Page MenuHomePhabricator

investigate ethernet errors: asw2-a5-eqiad port xe-0/0/36
Closed, ResolvedPublic

Description

asw2-a5-eqiad xe-0/0/36 has some input errors. It's part of ae0, which is the 4-port aggregate back to asw-a-eqiad, and is the only one of the 4 showing the errors. None of the 4 links (or the ae) is showing errors on the other side at asw-a-eqiad. The errors have been there since at least Sep 2013 in librenms's history.

This is possibly related to the pattern of inter-row elevated nutcracker timeout rates shown in: https://phabricator.wikimedia.org/T102199#1499358

Event Timeline

BBlack raised the priority of this task from to High.
BBlack updated the task description. (Show Details)
BBlack added projects: acl*sre-team, netops.
BBlack added subscribers: BBlack, faidon, mark and 2 others.

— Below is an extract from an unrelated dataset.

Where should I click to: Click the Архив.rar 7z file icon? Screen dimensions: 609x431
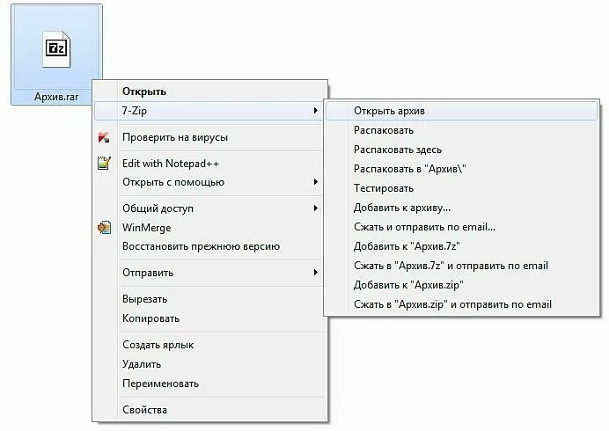tap(56, 48)
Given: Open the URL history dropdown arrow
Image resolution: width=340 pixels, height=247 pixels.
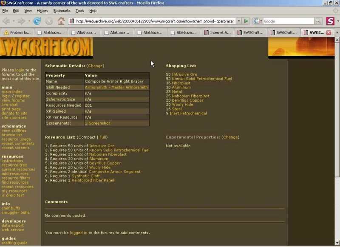Looking at the screenshot, I should click(239, 21).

I've disabled the link (1/4 from aggregate) on both sides:

{master:0}[edit]
bblack@asw2-a5-eqiad# show|compare
[edit interfaces xe-0/0/36]
+   disable;

{master:0}[edit]
bblack@asw2-a5-eqiad# commit
{master:8}[edit]
bblack@asw-a-eqiad# show|compare
[edit interfaces xe-6/1/0]
+   disable;

{master:8}[edit]
bblack@asw-a-eqiad# commit

librenms graphs show ae0 errors have dropped back to zero.
Leaving this ticket open still to resolve the actual link issue and turn it back on.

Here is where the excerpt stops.